Both detectives looked spent, their eyes glassy from working two days without sleep and topping the night off at her place.
Lena turned to the deputy chief. “Tell me what’s going on,” she said.
Ramsey broke open a roll of Tums, choosing his words carefully. “Escabar found the bodies, but didn’t call it in until after he cleared the place out. Hollywood detectives got here around one-thirty. They identified Bosco and passed the case up to Robbery-Homicide. When two of your colleagues arrived, they made an ID on the kid and called your supervisor. Frank called me, and then I briefed the chief at his hotel in Philadelphia. Once we got here and everything checked out, I called the chief back and we made a decision. Then Frank called you.”
She wondered if Ramsey had any idea that the shortest distance between two points was a straight line. Nothing about who called who or even why was important anymore. Body number two was the main event, not Bosco. She was sure of it now.
“Who is he?” she asked.
“A motherfucker,” Ramsey said. “A real asshole. As much trouble to us dead as he was alive. That’s why you got the call on your day off. The department needs you now. The people you work with, Gamble.”
Lena watched Ramsey dig an evidence bag out of his jacket. He held it up, displaying a pair of wallets, then passed it over.
“They found them over there in the trash,” he said. “The shooter took the cash, but left their credit cards. Johnny Bosco was known to carry a lot of cash, and there’s a fire escape right outside those open windows.
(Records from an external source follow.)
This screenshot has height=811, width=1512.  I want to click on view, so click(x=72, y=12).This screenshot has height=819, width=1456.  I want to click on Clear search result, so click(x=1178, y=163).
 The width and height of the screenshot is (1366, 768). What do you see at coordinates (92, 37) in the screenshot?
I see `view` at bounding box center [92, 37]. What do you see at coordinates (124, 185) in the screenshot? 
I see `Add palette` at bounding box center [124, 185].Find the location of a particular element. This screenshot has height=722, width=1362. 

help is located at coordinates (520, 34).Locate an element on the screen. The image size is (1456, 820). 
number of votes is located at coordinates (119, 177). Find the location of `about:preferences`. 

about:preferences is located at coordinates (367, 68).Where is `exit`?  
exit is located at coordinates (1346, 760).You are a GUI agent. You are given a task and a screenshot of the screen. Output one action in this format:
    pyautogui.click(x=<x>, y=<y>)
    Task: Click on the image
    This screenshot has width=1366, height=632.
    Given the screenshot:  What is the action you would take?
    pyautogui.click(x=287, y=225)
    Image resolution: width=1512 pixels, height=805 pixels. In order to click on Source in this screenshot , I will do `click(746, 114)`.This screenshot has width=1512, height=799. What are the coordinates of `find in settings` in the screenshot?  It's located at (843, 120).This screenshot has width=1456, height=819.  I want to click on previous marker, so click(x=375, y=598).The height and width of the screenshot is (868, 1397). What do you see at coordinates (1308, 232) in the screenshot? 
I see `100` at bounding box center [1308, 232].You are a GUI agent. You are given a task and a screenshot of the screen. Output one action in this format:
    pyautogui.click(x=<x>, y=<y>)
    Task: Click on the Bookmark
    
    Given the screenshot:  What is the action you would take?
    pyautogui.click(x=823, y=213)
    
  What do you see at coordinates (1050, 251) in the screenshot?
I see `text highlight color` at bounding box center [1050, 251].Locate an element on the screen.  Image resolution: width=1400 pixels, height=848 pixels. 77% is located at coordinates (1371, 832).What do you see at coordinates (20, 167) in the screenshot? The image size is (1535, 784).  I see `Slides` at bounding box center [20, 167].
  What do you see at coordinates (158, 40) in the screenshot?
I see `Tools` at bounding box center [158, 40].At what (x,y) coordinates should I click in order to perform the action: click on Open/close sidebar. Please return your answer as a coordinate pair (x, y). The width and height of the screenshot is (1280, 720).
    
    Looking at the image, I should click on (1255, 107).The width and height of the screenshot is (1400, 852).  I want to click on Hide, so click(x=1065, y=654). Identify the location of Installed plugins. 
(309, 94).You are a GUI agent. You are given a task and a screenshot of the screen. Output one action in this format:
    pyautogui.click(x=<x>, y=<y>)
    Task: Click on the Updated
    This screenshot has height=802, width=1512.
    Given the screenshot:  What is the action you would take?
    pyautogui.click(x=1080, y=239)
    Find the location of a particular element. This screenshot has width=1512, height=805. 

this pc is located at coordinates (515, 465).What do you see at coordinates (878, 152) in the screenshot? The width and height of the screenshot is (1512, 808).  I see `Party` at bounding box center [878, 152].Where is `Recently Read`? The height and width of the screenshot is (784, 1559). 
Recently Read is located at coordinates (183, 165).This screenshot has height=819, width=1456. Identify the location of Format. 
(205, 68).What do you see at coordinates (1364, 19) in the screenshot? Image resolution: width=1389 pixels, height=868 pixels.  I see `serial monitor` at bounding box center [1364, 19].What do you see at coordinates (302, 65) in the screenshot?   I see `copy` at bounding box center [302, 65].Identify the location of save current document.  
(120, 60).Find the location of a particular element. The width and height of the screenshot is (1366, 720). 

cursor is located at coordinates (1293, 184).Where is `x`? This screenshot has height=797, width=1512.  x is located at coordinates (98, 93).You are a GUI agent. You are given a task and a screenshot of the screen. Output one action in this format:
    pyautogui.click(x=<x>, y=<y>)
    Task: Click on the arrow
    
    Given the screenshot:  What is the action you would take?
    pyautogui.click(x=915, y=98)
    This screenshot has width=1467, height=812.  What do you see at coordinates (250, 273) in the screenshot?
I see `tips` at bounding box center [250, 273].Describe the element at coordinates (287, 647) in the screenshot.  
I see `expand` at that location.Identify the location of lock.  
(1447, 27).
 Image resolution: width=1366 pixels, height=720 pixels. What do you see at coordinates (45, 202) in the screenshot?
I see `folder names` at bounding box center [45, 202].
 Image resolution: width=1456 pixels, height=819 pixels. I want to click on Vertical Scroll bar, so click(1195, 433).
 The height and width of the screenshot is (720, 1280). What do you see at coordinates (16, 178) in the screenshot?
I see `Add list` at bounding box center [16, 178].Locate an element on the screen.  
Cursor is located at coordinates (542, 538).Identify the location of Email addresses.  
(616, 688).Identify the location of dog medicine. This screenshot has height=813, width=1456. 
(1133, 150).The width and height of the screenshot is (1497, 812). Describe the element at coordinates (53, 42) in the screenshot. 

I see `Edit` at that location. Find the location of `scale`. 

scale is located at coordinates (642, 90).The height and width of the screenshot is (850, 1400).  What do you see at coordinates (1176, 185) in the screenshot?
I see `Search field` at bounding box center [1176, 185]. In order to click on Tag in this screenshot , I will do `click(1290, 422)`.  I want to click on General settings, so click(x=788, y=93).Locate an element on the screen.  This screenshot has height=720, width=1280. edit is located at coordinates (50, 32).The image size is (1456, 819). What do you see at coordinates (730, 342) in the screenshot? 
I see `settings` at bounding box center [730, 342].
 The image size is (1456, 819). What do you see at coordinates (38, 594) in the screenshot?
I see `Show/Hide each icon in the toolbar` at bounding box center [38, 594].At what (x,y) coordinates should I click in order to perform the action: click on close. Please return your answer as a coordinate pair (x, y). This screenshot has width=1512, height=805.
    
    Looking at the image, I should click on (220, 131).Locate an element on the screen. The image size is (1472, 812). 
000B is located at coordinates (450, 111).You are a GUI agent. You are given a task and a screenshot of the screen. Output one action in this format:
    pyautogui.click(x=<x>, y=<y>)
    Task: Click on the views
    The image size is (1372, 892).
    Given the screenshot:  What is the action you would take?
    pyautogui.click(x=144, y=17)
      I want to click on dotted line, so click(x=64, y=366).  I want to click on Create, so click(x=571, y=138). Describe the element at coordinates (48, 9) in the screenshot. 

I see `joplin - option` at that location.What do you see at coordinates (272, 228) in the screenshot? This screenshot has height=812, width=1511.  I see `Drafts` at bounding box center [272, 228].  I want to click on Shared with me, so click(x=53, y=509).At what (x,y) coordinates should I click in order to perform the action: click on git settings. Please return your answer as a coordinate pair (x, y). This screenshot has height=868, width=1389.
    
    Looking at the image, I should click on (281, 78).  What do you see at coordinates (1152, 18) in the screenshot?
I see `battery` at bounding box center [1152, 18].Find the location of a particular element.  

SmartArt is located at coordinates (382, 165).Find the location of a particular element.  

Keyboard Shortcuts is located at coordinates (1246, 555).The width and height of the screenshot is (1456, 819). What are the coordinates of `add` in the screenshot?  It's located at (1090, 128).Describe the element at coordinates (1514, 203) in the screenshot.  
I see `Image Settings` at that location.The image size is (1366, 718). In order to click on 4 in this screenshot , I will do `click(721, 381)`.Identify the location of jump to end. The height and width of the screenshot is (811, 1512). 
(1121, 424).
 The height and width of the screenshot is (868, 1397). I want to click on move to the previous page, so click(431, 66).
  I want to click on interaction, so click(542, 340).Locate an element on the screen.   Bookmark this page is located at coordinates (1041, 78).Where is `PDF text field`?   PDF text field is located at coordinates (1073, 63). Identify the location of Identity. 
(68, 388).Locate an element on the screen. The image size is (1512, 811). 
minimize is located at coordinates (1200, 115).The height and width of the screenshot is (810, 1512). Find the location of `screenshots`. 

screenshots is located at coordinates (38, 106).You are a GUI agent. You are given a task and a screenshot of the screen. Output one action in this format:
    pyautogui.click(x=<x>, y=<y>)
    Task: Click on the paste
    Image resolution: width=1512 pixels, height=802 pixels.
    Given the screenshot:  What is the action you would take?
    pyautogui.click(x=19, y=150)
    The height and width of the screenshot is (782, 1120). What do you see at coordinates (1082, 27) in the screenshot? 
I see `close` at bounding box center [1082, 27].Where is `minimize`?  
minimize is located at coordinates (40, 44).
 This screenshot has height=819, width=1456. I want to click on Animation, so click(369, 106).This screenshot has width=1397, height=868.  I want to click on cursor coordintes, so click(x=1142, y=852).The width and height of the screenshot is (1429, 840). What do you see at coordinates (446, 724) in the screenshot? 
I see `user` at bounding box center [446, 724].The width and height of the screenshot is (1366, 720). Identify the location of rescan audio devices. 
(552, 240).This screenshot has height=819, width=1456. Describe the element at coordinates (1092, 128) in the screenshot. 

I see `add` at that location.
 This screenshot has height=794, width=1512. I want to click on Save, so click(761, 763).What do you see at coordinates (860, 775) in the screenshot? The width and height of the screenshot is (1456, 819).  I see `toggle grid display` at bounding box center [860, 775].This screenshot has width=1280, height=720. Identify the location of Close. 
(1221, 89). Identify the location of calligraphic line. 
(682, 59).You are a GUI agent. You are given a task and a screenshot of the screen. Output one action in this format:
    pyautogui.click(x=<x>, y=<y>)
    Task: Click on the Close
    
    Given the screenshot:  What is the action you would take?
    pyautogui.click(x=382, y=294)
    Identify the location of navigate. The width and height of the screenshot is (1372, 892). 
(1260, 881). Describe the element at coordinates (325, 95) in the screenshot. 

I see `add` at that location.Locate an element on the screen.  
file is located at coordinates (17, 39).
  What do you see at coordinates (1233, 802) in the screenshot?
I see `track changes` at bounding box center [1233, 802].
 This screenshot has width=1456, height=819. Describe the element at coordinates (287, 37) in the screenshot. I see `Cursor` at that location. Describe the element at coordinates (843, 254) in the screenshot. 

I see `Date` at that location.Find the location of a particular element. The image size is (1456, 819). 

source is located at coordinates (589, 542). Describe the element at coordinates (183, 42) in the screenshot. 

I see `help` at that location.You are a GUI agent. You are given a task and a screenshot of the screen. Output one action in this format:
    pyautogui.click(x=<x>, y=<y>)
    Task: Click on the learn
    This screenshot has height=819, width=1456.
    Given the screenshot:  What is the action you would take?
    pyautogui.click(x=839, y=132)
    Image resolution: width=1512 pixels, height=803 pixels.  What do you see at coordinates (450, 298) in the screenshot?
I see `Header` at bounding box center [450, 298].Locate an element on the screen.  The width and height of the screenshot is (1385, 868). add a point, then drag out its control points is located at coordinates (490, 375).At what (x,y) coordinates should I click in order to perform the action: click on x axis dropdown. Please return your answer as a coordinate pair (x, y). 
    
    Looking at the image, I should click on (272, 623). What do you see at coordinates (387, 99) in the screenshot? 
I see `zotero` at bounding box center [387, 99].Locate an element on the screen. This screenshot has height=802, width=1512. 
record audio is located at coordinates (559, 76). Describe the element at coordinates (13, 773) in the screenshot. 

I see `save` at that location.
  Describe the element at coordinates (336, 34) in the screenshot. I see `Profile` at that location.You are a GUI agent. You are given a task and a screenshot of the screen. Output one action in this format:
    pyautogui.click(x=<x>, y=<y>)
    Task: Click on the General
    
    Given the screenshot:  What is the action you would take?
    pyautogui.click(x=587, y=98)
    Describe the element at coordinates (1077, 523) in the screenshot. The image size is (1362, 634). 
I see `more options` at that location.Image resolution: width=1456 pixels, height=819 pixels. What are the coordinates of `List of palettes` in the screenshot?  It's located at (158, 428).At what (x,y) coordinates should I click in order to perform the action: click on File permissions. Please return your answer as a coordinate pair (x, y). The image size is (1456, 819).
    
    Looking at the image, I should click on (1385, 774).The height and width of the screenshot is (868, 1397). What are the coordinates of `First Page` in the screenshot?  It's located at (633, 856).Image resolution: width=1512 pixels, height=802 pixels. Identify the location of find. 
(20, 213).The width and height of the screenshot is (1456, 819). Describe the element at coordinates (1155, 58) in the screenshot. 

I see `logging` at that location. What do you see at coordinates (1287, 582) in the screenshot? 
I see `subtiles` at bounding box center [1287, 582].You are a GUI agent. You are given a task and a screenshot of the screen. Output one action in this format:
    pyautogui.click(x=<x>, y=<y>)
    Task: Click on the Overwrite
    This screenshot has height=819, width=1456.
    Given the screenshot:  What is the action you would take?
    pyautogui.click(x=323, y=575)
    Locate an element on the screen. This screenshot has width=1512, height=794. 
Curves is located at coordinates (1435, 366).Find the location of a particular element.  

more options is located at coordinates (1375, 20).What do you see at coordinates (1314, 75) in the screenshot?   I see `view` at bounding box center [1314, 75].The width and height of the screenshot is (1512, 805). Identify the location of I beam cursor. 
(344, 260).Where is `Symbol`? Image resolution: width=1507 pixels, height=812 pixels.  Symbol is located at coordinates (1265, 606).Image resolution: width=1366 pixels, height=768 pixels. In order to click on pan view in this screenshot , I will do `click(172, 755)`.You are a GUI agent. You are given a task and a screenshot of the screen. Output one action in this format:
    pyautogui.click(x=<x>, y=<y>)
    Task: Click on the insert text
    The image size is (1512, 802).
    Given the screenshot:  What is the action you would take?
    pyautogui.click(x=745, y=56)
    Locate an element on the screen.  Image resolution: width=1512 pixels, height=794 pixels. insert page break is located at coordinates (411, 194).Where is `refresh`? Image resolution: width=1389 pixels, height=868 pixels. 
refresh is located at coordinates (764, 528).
His partner, Dante Escabar, believes that this was a robbery. That the mess we’re looking at was done by a pro. What’s your take?”
Lena glanced at the corpse, then turned back to the deputy chief. She lowered her voice because it seemed obvious that Ramsey already knew what she was about to say. She didn’t understand the play. Why was he running this out in slow motion?
“Number two was the target, not Bosco,” she said.
“You sure about that?”
She nodded. “The killer knew him. And whatever happened here tonight was payback. You don’t blow somebody’s eyes out if he’s a friend. And you don’t waste time shooting a dead man if he’s a stranger.